9. Cookies and Tracking
Our website uses cookies to enhance your browsing experience and provide relevant services:
Types of Cookies We Use
- Essential Cookies: Required for basic website functionality
- Functional Cookies: Remember your preferences and improve usability
- Analytics Cookies: Help us understand website usage (with your consent)
- Marketing Cookies: Enable targeted advertising (with your consent)
You can manage your cookie preferences through your browser settings or our cookie consent tool. Disabling certain cookies may affect website functionality. For more information, see our Cookie Policy.
10. Third-Party Services
We use carefully selected third-party services to enhance our operations:
- Google Analytics: Website usage analysis (anonymized data)

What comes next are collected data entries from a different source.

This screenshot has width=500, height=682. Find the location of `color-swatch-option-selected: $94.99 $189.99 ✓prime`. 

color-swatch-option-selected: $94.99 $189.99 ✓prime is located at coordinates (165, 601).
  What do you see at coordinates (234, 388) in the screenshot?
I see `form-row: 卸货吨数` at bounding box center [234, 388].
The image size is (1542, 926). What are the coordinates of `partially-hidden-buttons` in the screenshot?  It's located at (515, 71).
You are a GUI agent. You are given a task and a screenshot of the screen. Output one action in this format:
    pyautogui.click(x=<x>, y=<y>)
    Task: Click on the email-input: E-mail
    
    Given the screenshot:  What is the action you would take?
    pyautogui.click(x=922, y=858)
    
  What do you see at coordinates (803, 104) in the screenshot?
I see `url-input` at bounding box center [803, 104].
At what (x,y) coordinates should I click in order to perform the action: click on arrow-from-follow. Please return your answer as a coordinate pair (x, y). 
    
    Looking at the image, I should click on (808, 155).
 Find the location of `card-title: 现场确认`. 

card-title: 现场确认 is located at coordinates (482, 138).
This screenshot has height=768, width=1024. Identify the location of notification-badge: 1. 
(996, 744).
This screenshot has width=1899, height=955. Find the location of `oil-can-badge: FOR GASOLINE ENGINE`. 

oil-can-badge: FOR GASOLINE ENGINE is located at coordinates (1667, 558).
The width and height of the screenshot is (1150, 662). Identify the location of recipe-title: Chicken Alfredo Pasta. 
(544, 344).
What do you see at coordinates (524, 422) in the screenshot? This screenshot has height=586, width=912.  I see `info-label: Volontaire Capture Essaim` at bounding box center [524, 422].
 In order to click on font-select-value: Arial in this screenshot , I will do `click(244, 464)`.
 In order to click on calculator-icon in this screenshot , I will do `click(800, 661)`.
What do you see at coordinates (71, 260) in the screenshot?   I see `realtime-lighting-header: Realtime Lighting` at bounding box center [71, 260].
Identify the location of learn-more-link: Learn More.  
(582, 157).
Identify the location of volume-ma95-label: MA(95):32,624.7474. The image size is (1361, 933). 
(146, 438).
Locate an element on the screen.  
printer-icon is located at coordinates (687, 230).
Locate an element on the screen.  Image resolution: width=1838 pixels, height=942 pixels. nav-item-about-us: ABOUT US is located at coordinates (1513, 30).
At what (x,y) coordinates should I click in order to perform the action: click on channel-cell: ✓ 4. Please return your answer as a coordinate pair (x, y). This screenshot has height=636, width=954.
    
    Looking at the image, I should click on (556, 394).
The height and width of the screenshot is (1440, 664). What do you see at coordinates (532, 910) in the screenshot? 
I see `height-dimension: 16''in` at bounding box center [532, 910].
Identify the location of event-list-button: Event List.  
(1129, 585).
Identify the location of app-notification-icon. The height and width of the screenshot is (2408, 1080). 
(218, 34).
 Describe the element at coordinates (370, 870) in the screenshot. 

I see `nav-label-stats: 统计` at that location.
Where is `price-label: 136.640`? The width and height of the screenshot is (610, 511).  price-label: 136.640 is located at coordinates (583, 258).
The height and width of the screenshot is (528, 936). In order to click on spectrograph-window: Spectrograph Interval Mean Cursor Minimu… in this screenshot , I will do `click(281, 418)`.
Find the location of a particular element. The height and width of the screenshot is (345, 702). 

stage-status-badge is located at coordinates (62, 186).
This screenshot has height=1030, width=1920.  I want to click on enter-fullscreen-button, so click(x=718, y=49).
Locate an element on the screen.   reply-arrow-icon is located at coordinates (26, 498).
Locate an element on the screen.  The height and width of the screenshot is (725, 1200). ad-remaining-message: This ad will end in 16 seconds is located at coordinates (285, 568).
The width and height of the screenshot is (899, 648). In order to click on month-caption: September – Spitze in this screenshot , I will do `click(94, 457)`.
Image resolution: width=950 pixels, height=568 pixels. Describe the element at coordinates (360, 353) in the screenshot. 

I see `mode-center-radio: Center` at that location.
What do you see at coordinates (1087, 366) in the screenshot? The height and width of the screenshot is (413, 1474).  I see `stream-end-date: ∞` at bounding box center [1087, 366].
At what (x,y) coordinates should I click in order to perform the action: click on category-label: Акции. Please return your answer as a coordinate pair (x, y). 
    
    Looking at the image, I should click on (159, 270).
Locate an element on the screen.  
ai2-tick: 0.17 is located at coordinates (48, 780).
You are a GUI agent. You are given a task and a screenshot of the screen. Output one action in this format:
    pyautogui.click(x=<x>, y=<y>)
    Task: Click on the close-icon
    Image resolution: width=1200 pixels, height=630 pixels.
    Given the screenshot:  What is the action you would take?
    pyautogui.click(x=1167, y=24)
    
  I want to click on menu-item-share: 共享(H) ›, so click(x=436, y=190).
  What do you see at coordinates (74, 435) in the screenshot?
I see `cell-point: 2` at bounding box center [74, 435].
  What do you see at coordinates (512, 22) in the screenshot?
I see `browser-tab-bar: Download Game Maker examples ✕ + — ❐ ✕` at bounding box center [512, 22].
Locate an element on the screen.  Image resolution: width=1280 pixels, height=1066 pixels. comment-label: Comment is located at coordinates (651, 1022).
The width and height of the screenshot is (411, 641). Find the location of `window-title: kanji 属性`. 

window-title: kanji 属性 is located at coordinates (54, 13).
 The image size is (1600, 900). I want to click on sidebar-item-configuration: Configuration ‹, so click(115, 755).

- Email Marketing Platforms: For newsletter and marketing communications
- CRM Systems: For customer relationship management
- Payment Processors: For secure transaction processing
- Cloud Storage: For secure data backup and accessibility
All third-party providers are carefully vetted and must meet our data protection standards through contractual agreements.
11. International Data Transfers
We primarily process data within the UK and EU. When international transfers are necessary:
- We ensure adequate protection through adequacy decisions or appropriate safeguards
- We use Standard Contractual Clauses approved by the UK authorities
- We conduct transfer risk assessments
- We obtain your explicit consent where required
12. Children's Privacy
Our services are intended for adults and property owners. We do not knowingly collect personal information from children under 16. If we become aware that we have collected such information, we will delete it promptly.
13. Changes to This Policy
We may update this Privacy Policy to reflect changes in our practices, services, or legal requirements. When we make significant changes:
- We'll notify you by email if you're an active client
- We'll post the updated policy on our website with a new "Last Updated" date
- We'll highlight significant changes in our communications
Continued use of our services after changes indicates acceptance of the updated policy.